Definition of US legislation
This refers to the law making process in the USA. The passage of a bill from committee to Congress and eventually into law is a complicated process. 
Any member of Congress can introduce a piece of legislation. Once the appropriate committee takes up the bill, they hold hearings to gather opinions from public officials and experts.
When the hearings are complete, a subcommittee "marks up" the bill, making changes and adding amendments before passing it on to the full committee, which can choose to hold additional hearings and make revisions before sending it forward.
In the House of Representatives, most bills go to the Rules committee before reaching the floor. The committee adopts rules that the chamber will use to consider the bill.
A "closed rule," for example, sets strict time limits on debate and forbids the introduction of amendments. These rules can have a significant impact on whether the bill passes.
In the House, bills need only a simple majority of the 435 members to pass. The rules in the Senate, however, are more complicated.
Once a committee refers a bill to the full Senate, any senator can object to it.
If there are no objections, each senator has five minutes to speak on the bill and they can offer amendments.
If, however, there are objections, then each Senator can speak for as long as they like about the bill. Senators can "filibuster" a bill by speaking about it at length.
If the bills passed in the House and the Senate are different, as they usually are, they are then sent to “conference committee” to be reconciled.
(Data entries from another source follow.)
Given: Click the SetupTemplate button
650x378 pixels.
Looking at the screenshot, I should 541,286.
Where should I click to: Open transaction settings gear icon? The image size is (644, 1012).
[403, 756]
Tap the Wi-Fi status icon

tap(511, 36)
Then, changes made, the combined version must be passed again by both chambers, except in the rare case where one chamber has agreed to simply adopt the bill passed by the other.
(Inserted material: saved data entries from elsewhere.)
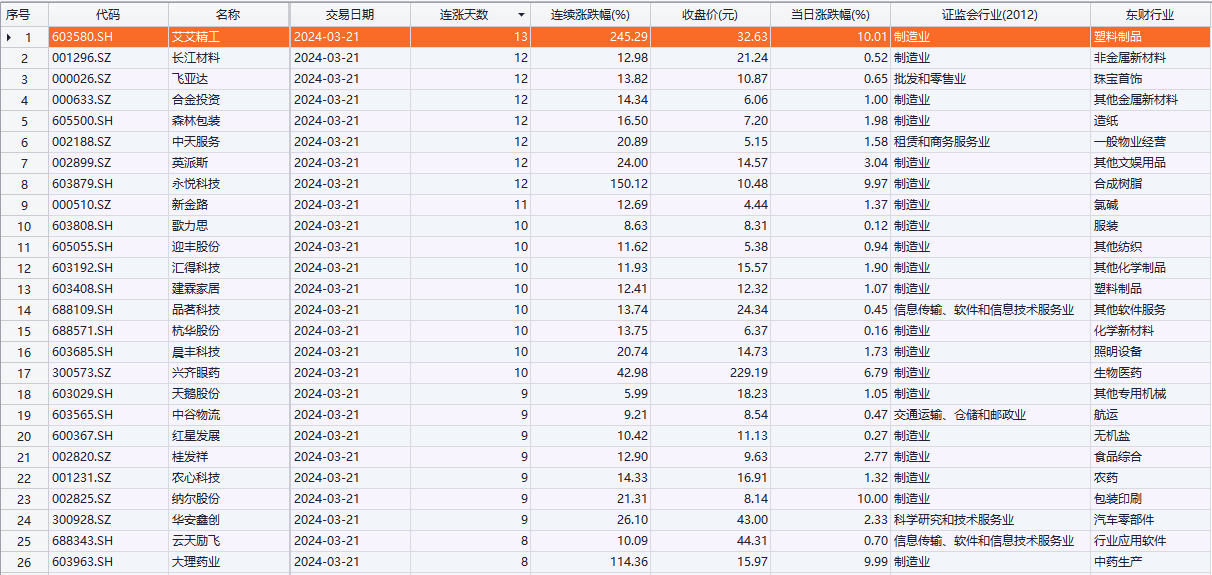
Task: Click the 永悦科技 name cell
Action: click(228, 184)

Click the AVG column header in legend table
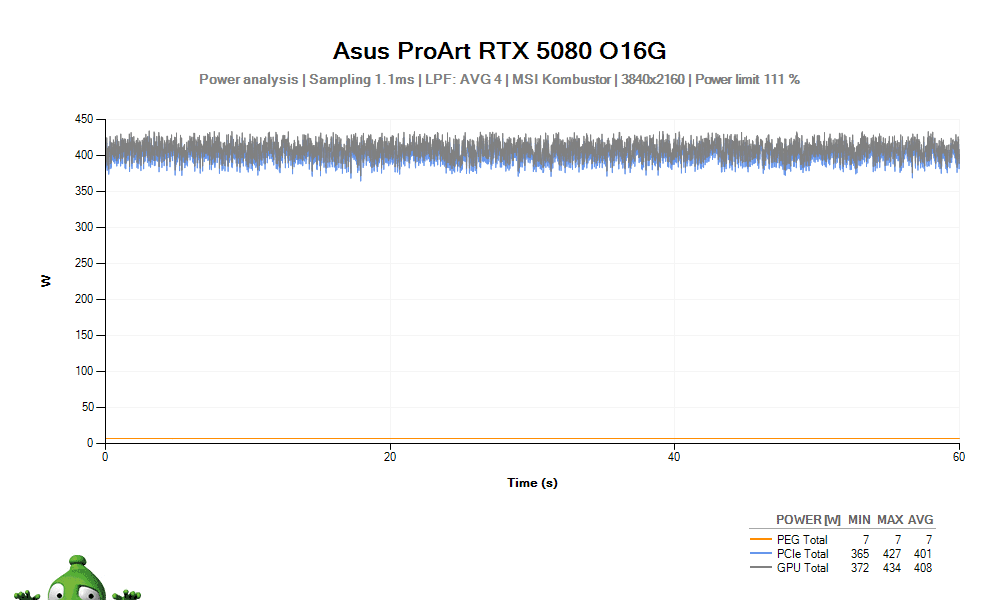tap(920, 520)
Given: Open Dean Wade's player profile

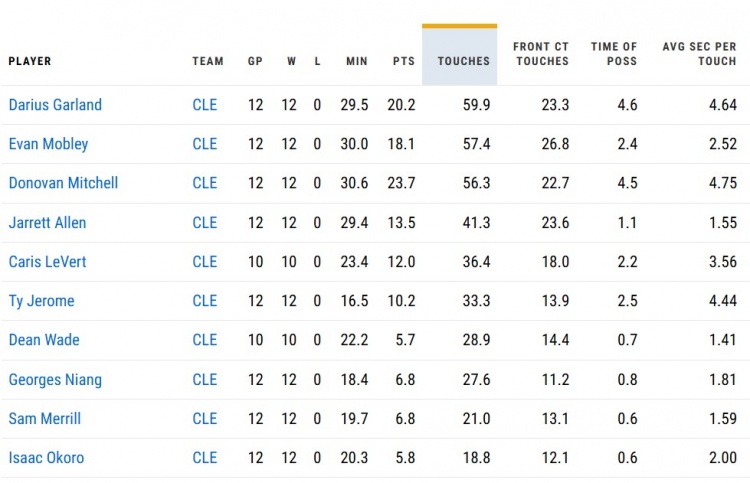Looking at the screenshot, I should pos(44,340).
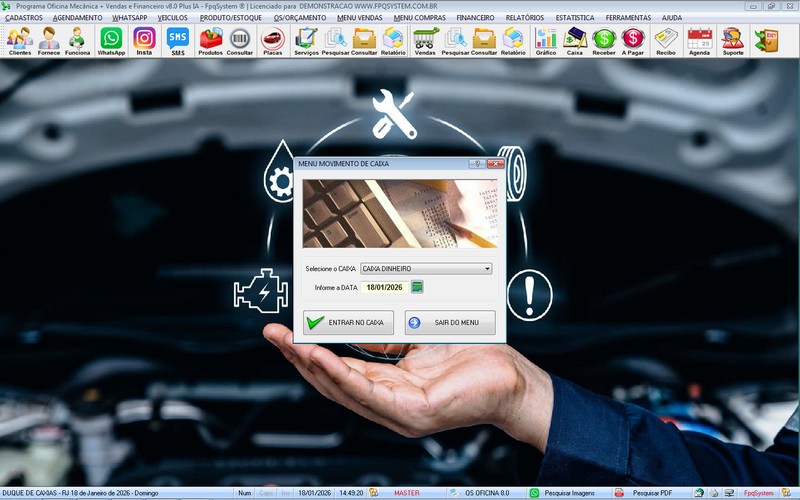800x500 pixels.
Task: Click the Suporte toolbar icon
Action: tap(733, 40)

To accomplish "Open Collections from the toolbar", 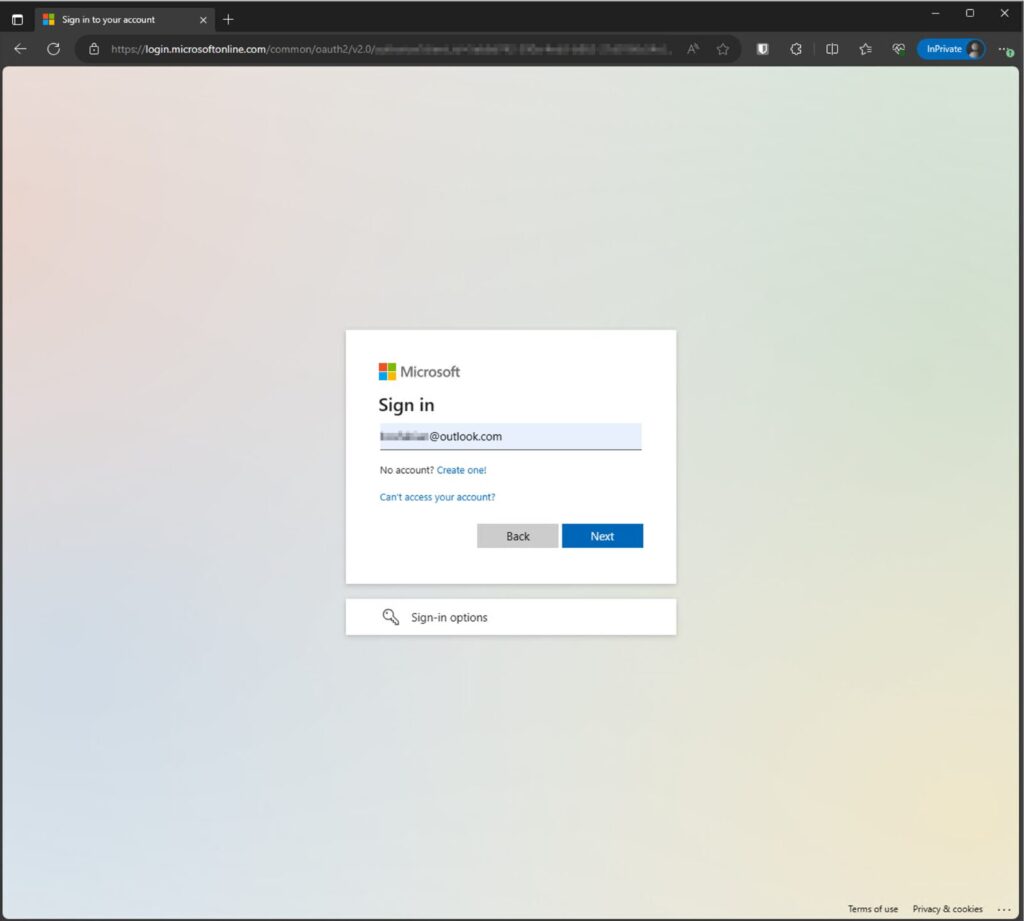I will [866, 49].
If the bill cannot be reconciled, then it might be referred to another set of lawmakers for conference or if the differences are insurmountable, the bill dies.
But, once a bill is eventually passed by both chambers, it is then sent to the president to be signed into law within 10 days. Unless, of course, the president vetoes the bill, but that is a whole other story.
These days, in practice filibuster just means the threat of blocking the vote. For example, the Republicans threaten to filibuster the Obama’s administration healthcare reform bill.
Sixty votes, rather than the usual 51, are needed to overcome a filibuster.